A few weeks ago we received an e-mail from Ryan Hartsock, the Creative Director at Four Corners Community Church in West Chester, Ohio. He sent us some samples of work that he hoped didn’t suck. Rather than simply taking a look at his work, we decided to ask him a few questions.
(Newspaper ad, right: “We have really tried to depart from just delivering with some cross and other “Christianese” symbols. This was one of our ads in a campaign of taking interesting pictures and adding some sort of tagline.”)
So you’re on staff as a Creative Director at your church—what do you actually do?
Ryan Hartsock: My job is a bit nebulous in nature. I deal with people’s experience with the church from newspaper ads and visuals in the theater (where we meet) to videos and other more mundane things.
What kind of experience/education do you have in the creative field?
Hartsock: My background was initially in English education and taught 8th graders for five years. I also went to film school and produce and write. Most of my experience has been in small doses here and there for various people in a freelance-type position. This is my first “full-time” job as a creative.
(Bulletin, at right: “I have really tried to bring a sense of excellence to our bulletins. When people get bored they look at the bulletin and it should be provoking and/or visually interesting. [This one is] from our series on what makes a hero, looking at obscure heroes of the Bible and what they teach us about life journeying with God.” See below for Hartsock’s favorite bulletin.)
What’s your vision for marketing Four Corners Church?
Hartsock: I want to be a place where God is experienced through all the senses and where people are constantly challenged to look beyond stigmas and preconceived notions.
What kind of marketing did you do when you launched your church in September 2004?

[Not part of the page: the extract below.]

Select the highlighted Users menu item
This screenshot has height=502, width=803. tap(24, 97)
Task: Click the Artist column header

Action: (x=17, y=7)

Hartsock: We had a major marketing campaign in order to make people aware of who and what we were before we launched. Our community, as most, was crowded with churched but still there were quite a few wondering what place they had in the “pew”–we wanted to be a place for those people. We launched a web site, a major newspaper ad campaign, served our community and gave away tons of stuff.
What marketing have you done since then? Has there been a difference between church launch marketing and your current work?
Hartsock: We continue to “market” our church thoroughly. We continue to try to spark interest with ads and service as well as expanding our web site (the site will actually get refined again soon). I don’t know if things have changed or just become more challenging. It always is hard to continue the creative pace. I struggle often to stay innovative and communicative with culture.
How effective has your marketing been? Have you received feedback, gauged the results, seen attendance go up?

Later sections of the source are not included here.